►

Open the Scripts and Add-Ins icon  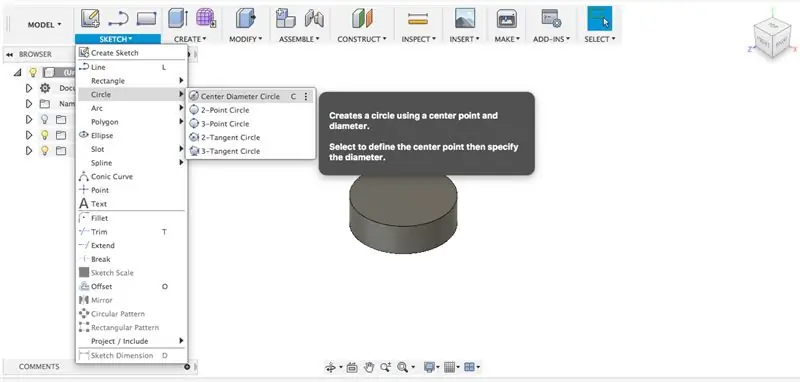pos(551,19)
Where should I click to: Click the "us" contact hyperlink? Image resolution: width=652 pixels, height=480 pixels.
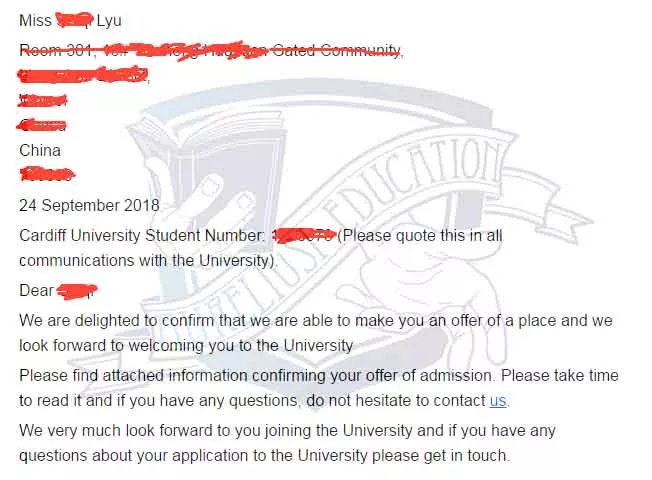498,401
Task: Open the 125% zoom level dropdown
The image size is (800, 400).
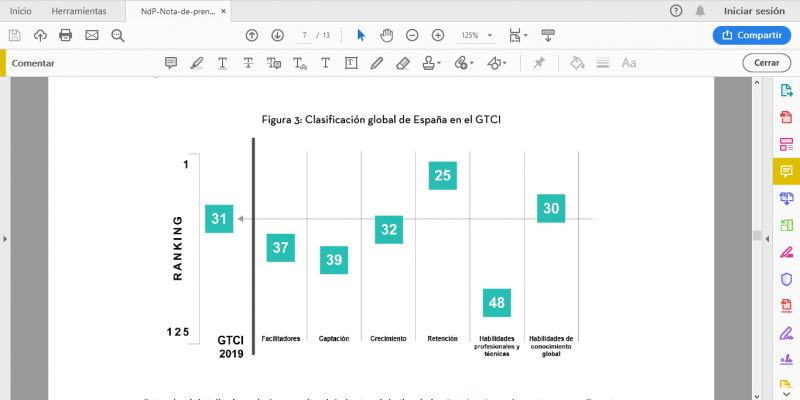Action: (x=475, y=35)
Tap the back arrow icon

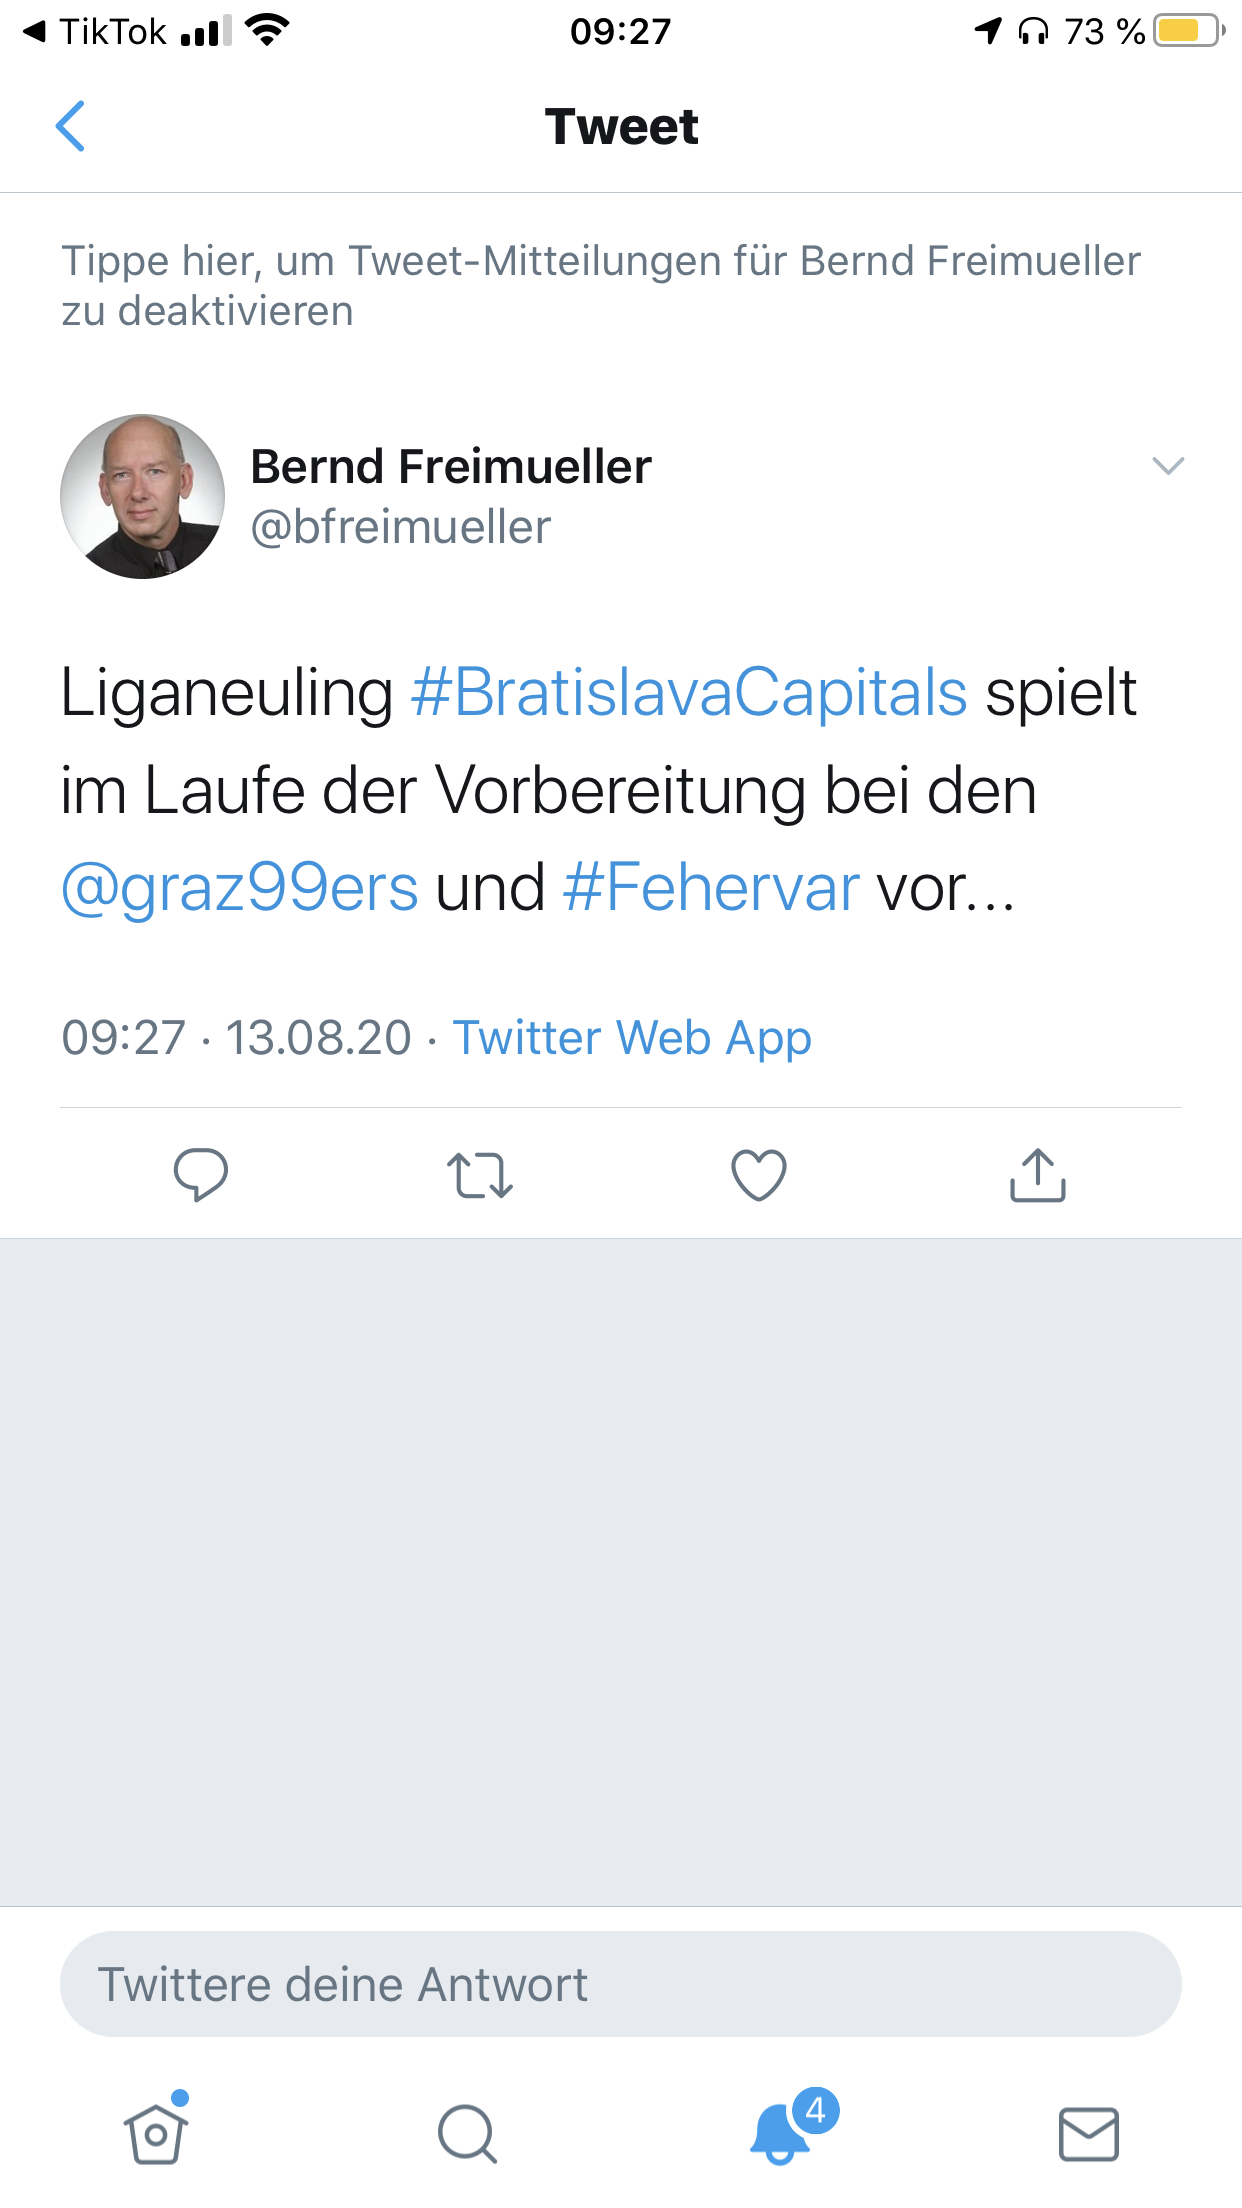point(70,126)
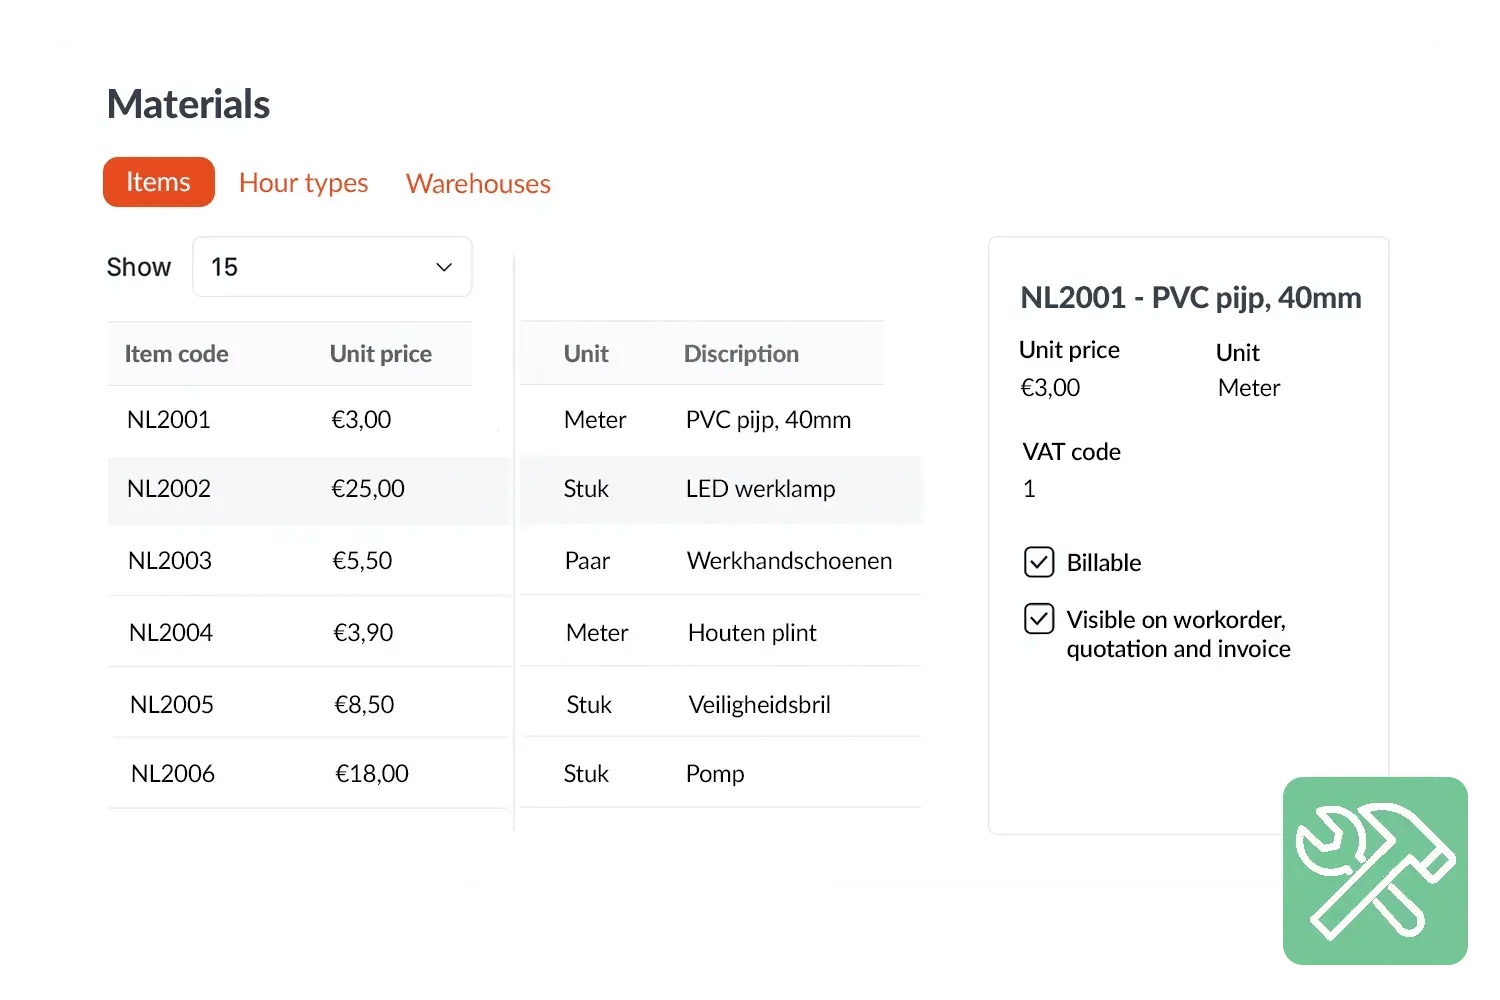Screen dimensions: 1500x1000
Task: Select the Houten plint item row
Action: 752,633
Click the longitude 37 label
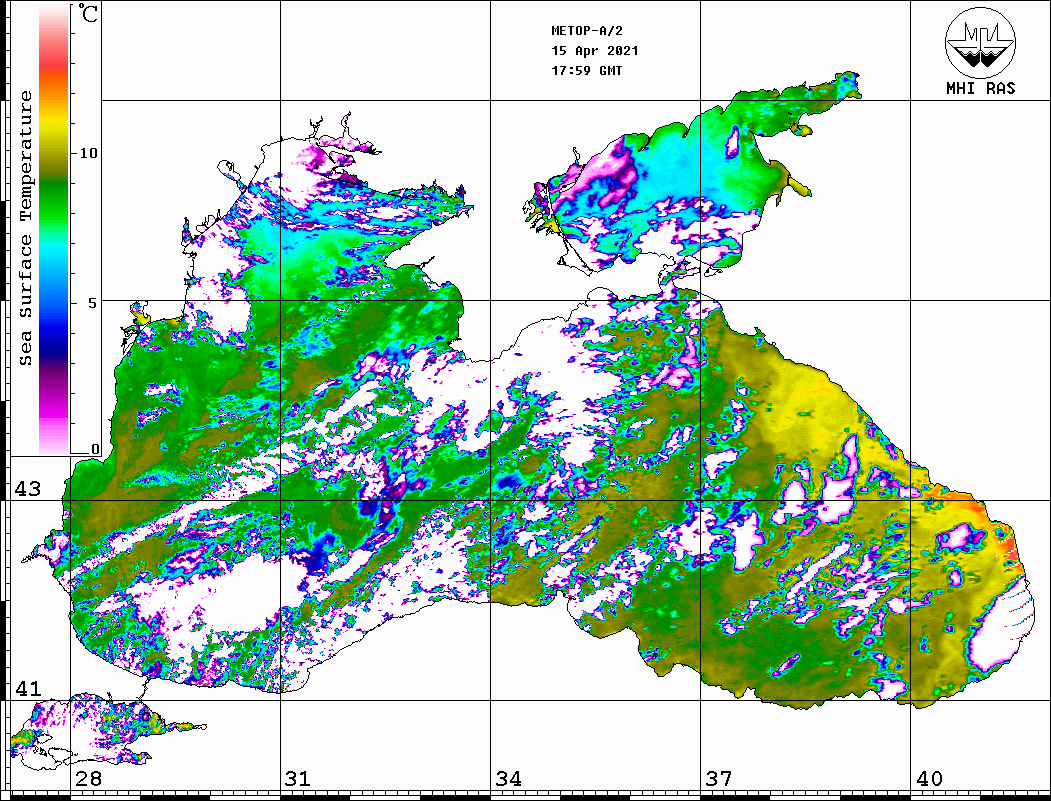 (x=718, y=779)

◄

● Work required:
What you give back must be exactly the lines of the listing above from the line containing "The image size is (800, 400)." through its last line, inclusive, without pictures, please.

● Task answer:
The image size is (800, 400).
Action: (x=475, y=35)
Tap the back arrow icon

point(70,126)
Screen dimensions: 1500x1000
Task: Select the Houten plint item row
Action: 752,633
Click the longitude 37 label
 (x=718, y=779)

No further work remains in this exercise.